Exercise prompt:
Pictures do not belong in the copy. Output exactly the lines from the one containing "Разврстати по: (606, 342)" to the end of the listing below.

=== Begin Enclosure ===

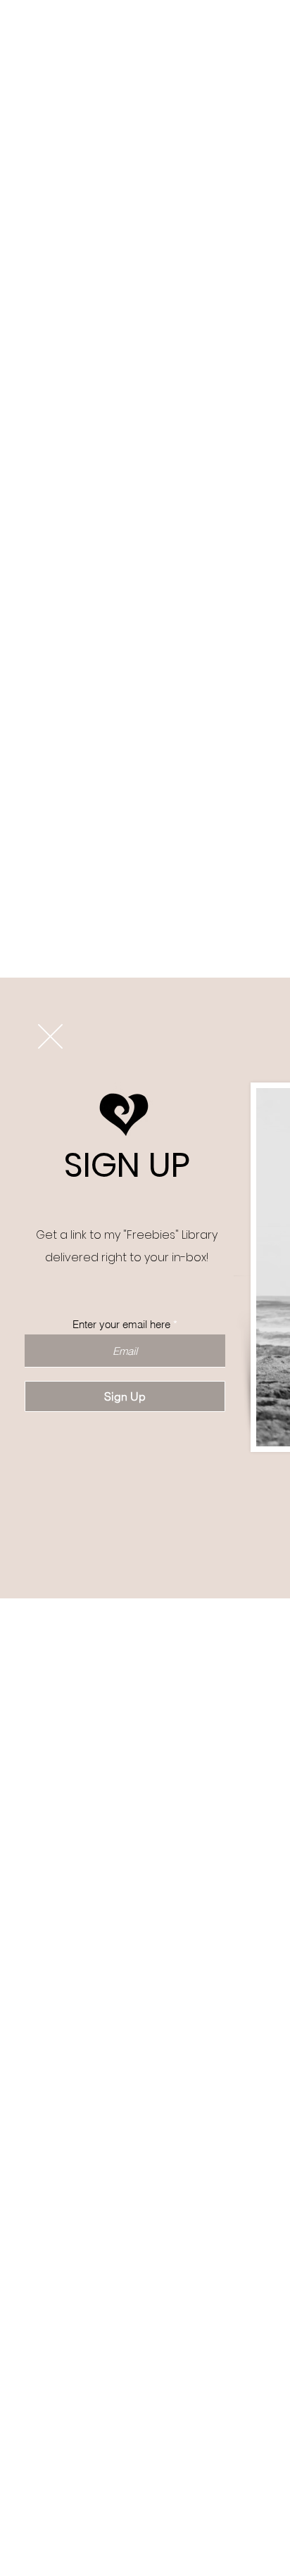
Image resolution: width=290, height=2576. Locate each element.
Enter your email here (121, 1324)
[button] (50, 1036)
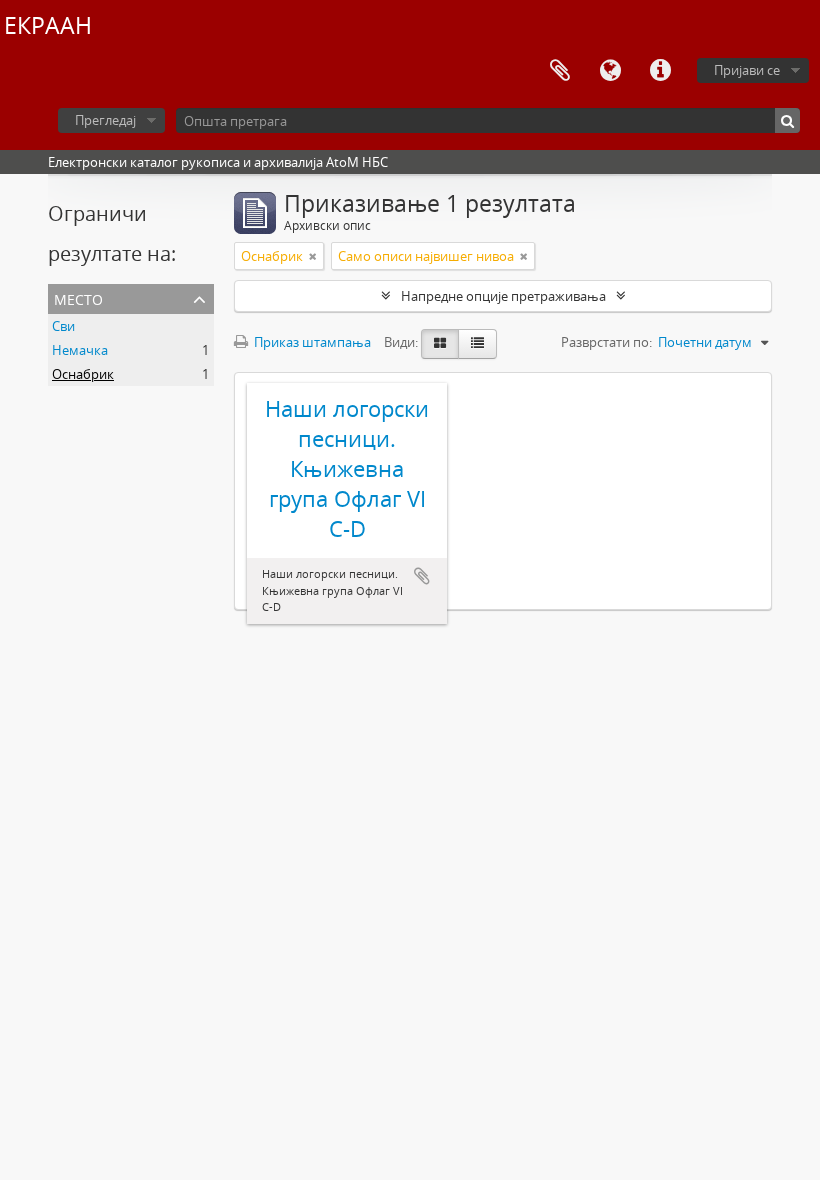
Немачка (80, 350)
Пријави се (747, 70)
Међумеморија (560, 71)
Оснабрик (83, 374)
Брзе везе (660, 71)
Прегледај (105, 120)
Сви (63, 326)
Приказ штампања (311, 342)
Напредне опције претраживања (503, 296)
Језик (610, 71)
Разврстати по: (606, 342)
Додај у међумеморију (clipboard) (422, 576)
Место (78, 297)
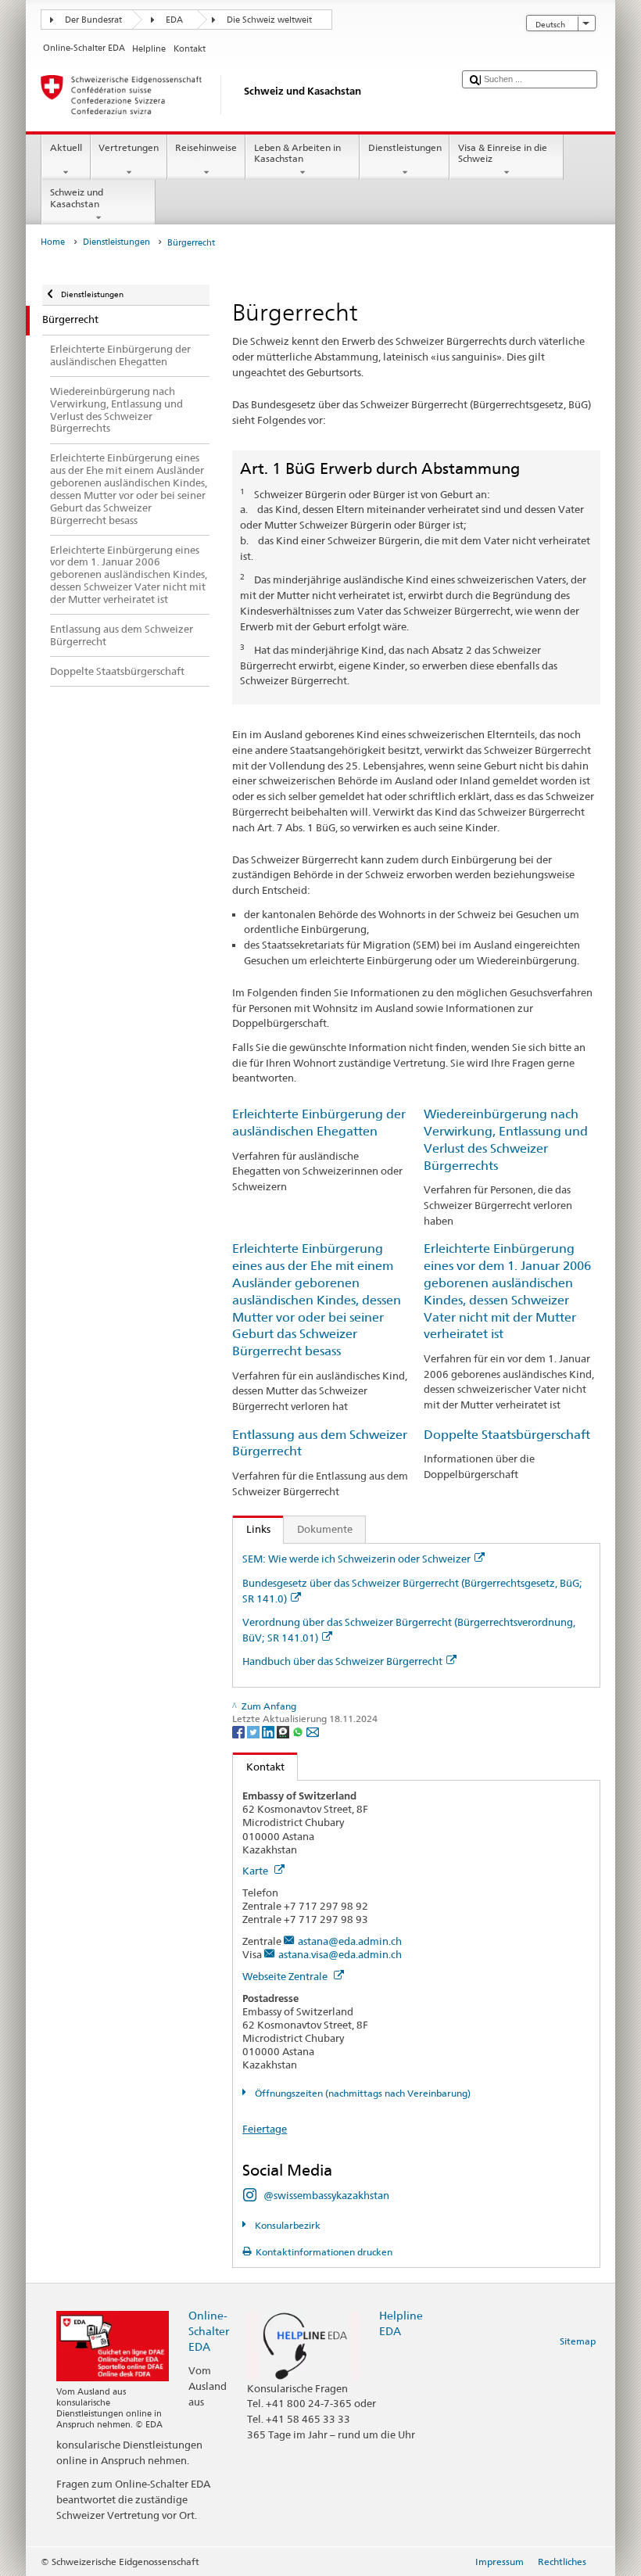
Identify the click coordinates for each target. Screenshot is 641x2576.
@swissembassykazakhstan (326, 2195)
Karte (256, 1870)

=== End Enclosure ===

Result of this task:
Разврстати по: (606, 342)
Додај у међумеморију (clipboard) (422, 576)
Место (78, 297)
Identify the click coordinates for each target. Screenshot is 641x2576.
@swissembassykazakhstan (326, 2195)
Karte (256, 1870)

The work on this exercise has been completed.